» Actions to take:
a: In the PVC bending thread, what does macmikeman fill 3-inch and 4-inch conduit with before bending it?
b: From the PVC bending thread, copy word for word the passage from "I had read an" up to and including "it would work.".

» Document passage:
# extreme bending pvc 90 s



## bobelectric (Feb 24, 2007)

Please don"t make fun of your replacement.That is so 1950's these kids are your future.


----------



## macmikeman (Jan 23, 2007)

I fill 3" and 4 inch pvc conduit with beach sand before bending if I am in a situation where a factory bend won't work, or one is not available. It is way faster and cheaper to use factory bends when you can. By the way, most all my jobsites are pretty close to a beach, it adds about 20 minutes for me to do this.


----------



## nolabama (Oct 3, 2007)

heres another method (that i do not recommend) the other day the guy i was working with dumped about half the can of glue on the pipe and set it on fire - to say it did not look like the factory bend is an understatement


----------



## nick (Feb 14, 2008)

Well Bob we all get along fine our crew likes joken around it makes the day go by , And thats a good idea with the sand ill try it , most of our pvc is in the oil bath heater but we have the standard box type also will give it a try , but we only use this when were out of material or in a pinch we usually have lots of 90 s . i spent some time on kauai once hanalei bay it was great ill never forget the beaches it must be nice living there , take care best to ya :thumbsup:


----------



## Mountain Electrician (Jan 22, 2007)

macmikeman said:


> I fill 3" and 4 inch pvc conduit with beach sand before bending if I am in a situation where a factory bend won't work, or one is not available. It is way faster and cheaper to use factory bends when you can. By the way, most all my jobsites are pretty close to a beach, it adds about 20 minutes for me to do this.



Yep, I like that idea! I'll have to go to Hawaii to do it though. :thumbsup: The coast line around here just has rocks and seaweed. 

Plus it snowed yesterday.


----------



## nick (Feb 14, 2008)

*whats snow*

Well the sand is easy in florida but picking up 4 inch full of sand gets heavy and 6 inch ? i guess tape cost a lot on the island ? and time to tape the ends up labor lost , how do ya keep the sand inside the conduit ya know when your turning it in the box ? whats snow ?


----------



## chenley (Feb 20, 2007)

I had read an article on the net about bending PVC conduit. The article pretty much stated that if you seal both ends on the conduit so no air can escape out of the conduit you can do bends without the conduit kinking. Thinking about it, since the bend displaces air and since the air has nowhere to go it seems as though it would work.

» Data below:
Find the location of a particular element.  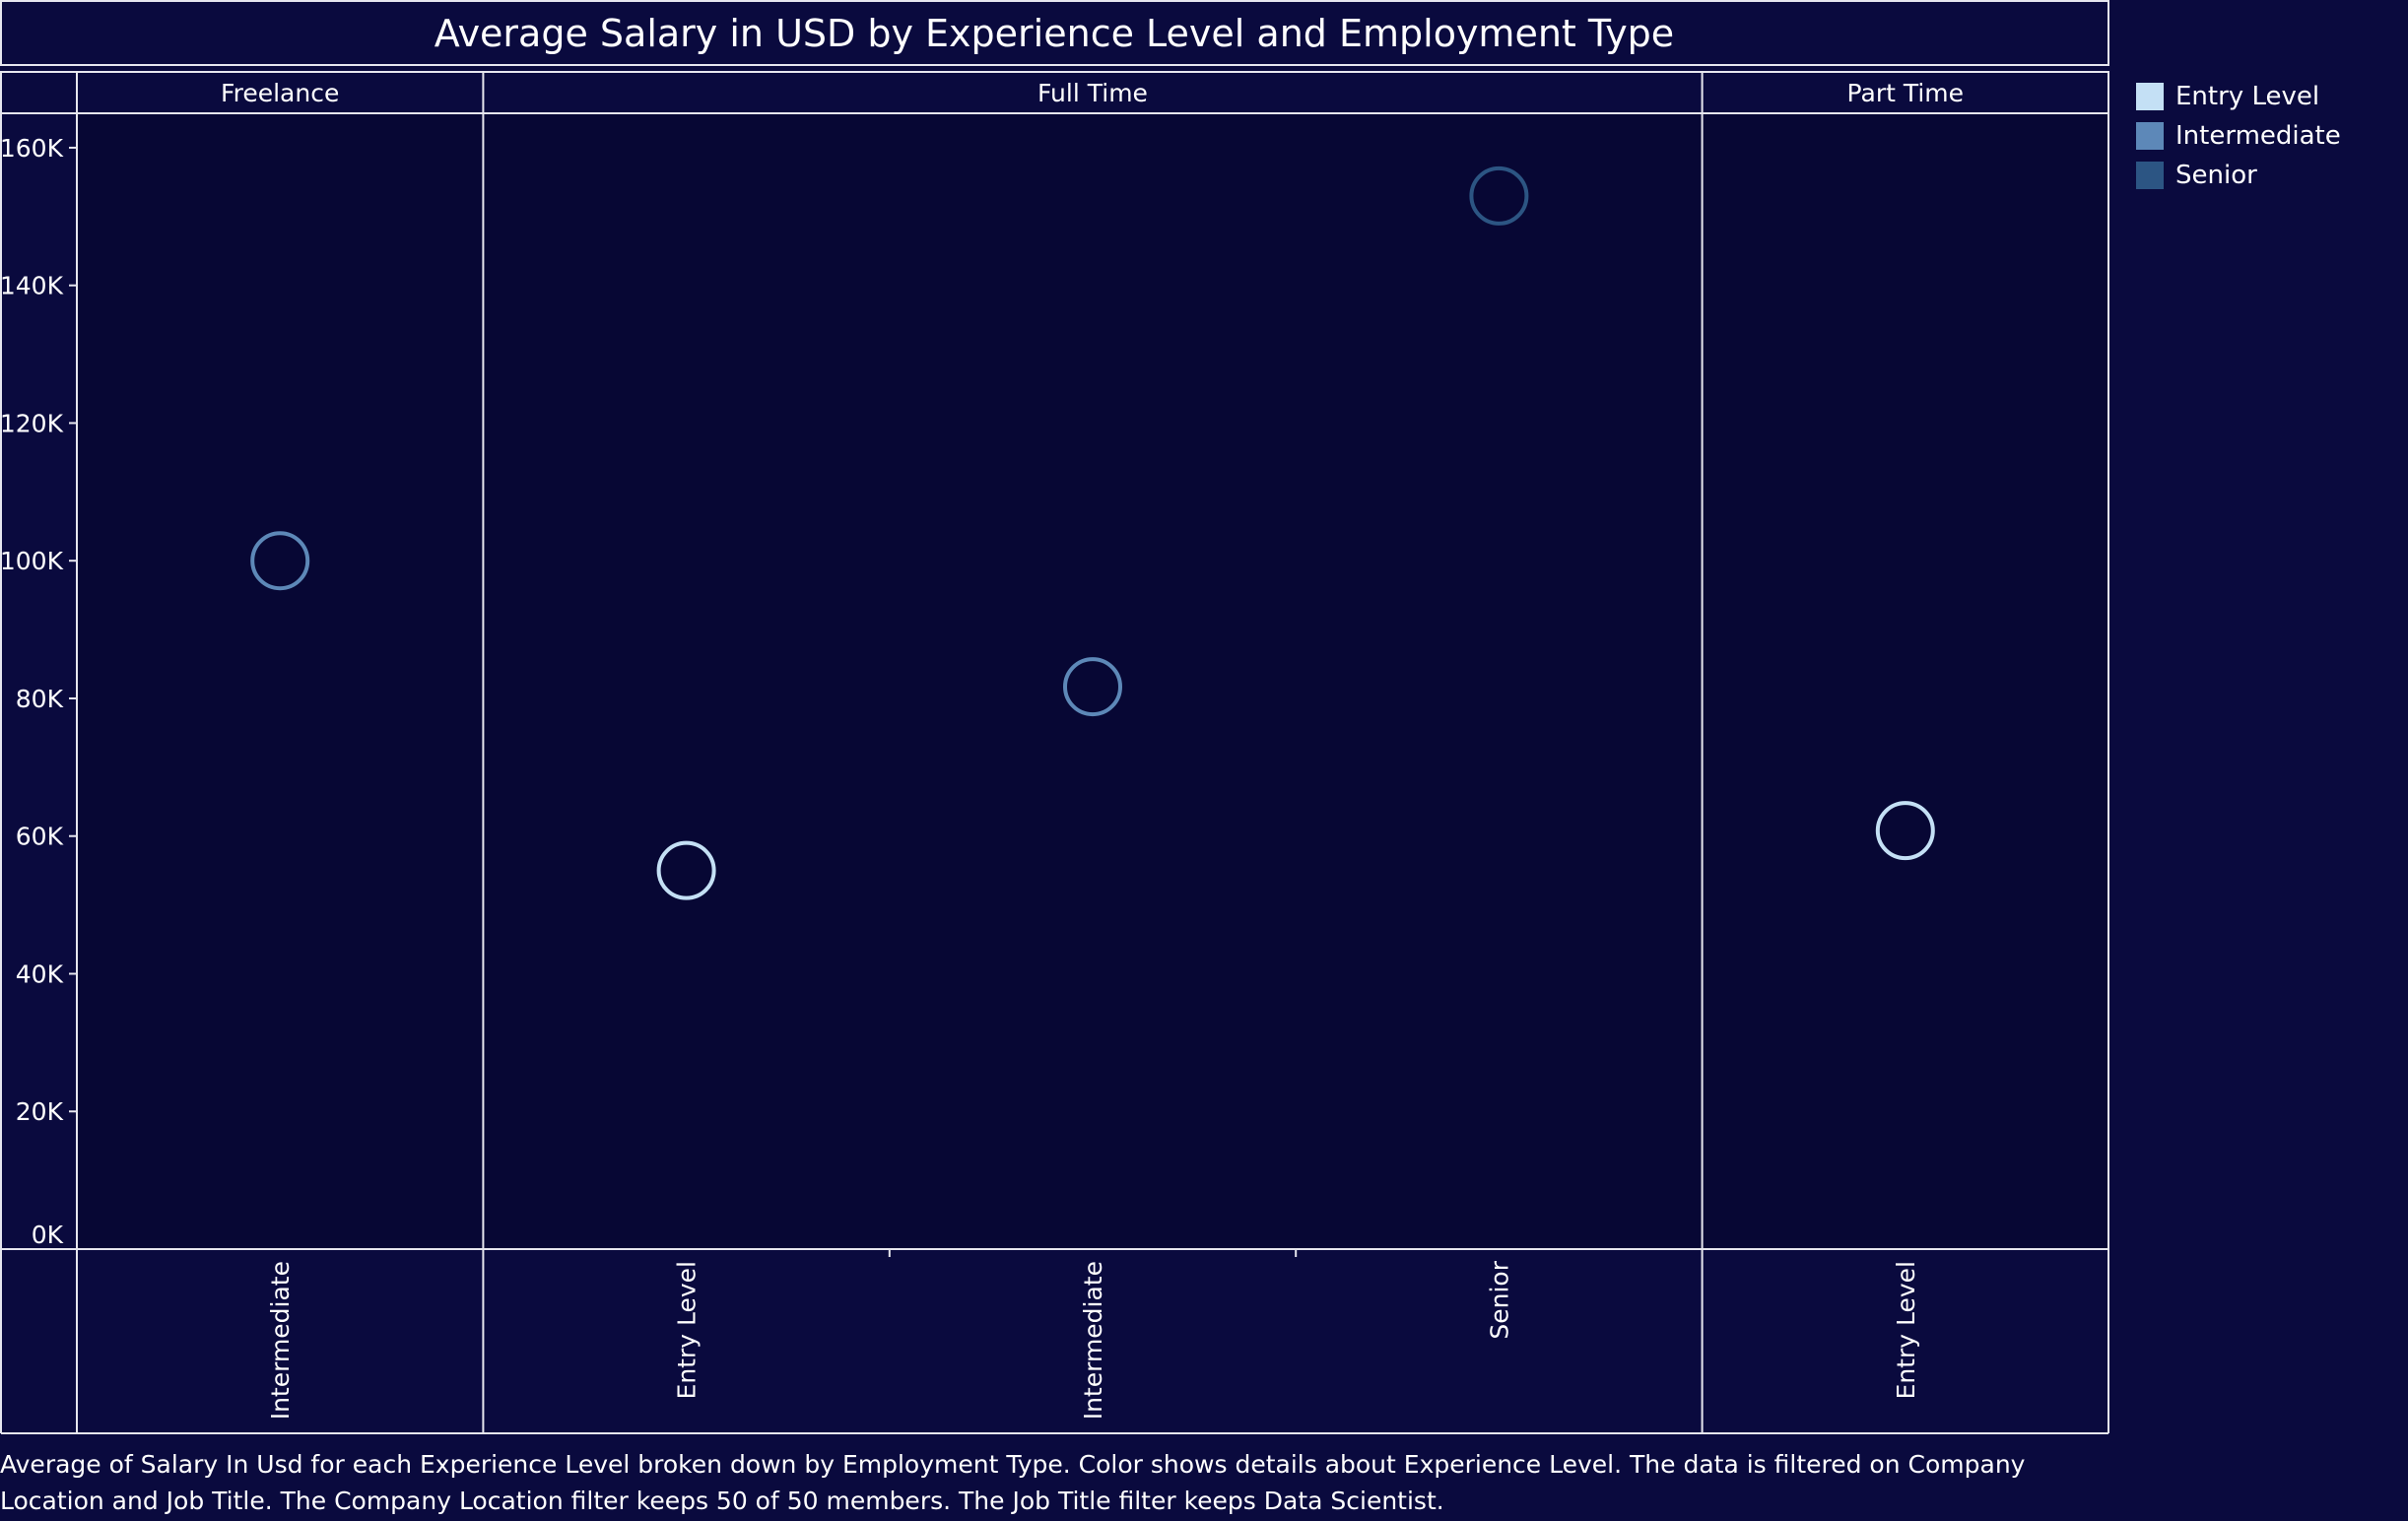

» Task solutions:
a: Beach sand.

b:
I had read an article on the net about bending PVC conduit. The article pretty much stated that if you seal both ends on the conduit so no air can escape out of the conduit you can do bends without the conduit kinking. Thinking about it, since the bend displaces air and since the air has nowhere to go it seems as though it would work.